• **Task directions**
Lay out the items starting at the line containing "This screenshot has height=819, width=1456. Identify" and ending at the line containing "The width and height of the screenshot is (1512, 799)." as a numbered list, with blank lines omitted.

• **Data section**
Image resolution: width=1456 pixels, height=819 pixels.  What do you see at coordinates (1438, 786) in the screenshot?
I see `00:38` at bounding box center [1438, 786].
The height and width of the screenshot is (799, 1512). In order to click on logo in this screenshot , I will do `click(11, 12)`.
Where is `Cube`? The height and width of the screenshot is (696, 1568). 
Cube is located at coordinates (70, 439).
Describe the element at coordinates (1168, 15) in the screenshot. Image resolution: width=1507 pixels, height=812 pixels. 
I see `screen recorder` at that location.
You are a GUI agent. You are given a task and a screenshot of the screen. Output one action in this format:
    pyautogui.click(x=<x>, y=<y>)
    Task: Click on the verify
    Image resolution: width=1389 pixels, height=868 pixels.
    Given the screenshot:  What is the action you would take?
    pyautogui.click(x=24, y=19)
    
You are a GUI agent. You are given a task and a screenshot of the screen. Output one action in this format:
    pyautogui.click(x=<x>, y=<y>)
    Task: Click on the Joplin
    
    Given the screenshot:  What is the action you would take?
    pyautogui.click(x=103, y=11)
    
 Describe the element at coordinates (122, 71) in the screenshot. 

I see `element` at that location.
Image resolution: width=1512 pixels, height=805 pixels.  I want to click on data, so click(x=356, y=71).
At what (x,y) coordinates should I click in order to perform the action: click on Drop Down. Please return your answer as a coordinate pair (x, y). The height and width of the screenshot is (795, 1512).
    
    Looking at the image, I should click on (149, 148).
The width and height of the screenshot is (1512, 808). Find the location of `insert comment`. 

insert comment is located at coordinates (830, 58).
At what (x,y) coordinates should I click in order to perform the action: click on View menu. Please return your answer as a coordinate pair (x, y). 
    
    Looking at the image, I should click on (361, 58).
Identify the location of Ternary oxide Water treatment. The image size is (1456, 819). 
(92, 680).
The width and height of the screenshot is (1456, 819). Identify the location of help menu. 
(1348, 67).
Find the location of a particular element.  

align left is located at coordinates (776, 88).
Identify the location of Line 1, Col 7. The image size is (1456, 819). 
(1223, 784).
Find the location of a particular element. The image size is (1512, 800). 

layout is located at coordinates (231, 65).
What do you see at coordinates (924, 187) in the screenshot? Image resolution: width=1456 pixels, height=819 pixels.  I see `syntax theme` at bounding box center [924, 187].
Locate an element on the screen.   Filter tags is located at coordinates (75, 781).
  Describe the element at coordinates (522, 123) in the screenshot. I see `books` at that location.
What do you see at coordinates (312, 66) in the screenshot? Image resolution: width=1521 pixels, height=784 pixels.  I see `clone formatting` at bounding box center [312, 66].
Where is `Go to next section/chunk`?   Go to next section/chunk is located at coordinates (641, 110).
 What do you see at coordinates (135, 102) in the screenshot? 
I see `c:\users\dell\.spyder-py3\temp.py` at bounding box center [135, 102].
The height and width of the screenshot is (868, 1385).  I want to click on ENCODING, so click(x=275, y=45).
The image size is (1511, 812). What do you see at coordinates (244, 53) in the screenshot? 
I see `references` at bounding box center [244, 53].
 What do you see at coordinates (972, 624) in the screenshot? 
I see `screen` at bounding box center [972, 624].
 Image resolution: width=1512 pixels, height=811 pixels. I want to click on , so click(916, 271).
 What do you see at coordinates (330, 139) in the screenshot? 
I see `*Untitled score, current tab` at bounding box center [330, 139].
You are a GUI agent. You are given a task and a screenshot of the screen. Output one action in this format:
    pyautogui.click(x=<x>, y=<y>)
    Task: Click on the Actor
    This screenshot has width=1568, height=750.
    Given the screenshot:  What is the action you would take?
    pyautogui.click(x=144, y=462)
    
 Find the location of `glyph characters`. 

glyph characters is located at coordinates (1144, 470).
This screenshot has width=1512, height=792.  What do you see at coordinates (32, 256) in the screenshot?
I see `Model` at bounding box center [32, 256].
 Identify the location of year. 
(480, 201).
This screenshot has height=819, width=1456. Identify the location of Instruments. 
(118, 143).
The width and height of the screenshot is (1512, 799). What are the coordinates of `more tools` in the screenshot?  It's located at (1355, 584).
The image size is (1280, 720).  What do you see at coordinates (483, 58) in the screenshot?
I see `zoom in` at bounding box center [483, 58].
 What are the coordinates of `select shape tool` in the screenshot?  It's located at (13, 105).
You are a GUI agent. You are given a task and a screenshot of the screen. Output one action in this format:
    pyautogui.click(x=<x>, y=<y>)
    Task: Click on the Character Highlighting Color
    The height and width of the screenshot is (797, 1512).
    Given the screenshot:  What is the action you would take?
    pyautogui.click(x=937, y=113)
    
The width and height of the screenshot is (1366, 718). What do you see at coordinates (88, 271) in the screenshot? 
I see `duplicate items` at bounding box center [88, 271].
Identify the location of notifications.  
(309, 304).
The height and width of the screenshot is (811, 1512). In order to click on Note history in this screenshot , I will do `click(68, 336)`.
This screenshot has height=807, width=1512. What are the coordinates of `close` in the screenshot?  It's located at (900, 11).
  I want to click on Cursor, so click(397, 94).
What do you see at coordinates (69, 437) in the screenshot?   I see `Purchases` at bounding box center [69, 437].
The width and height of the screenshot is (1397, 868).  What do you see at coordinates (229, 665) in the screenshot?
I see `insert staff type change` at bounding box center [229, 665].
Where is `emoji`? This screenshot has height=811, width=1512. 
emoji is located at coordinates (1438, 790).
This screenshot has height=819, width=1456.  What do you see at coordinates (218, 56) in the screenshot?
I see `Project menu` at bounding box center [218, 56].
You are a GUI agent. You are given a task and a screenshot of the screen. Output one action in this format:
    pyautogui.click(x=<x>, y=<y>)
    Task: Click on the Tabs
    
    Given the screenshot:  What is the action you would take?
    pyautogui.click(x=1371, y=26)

• **Full output**
1. This screenshot has height=819, width=1456. Identify the location of Instruments. 
2. (118, 143).
3. The width and height of the screenshot is (1512, 799). What are the coordinates of `more tools` in the screenshot?  It's located at (1355, 584).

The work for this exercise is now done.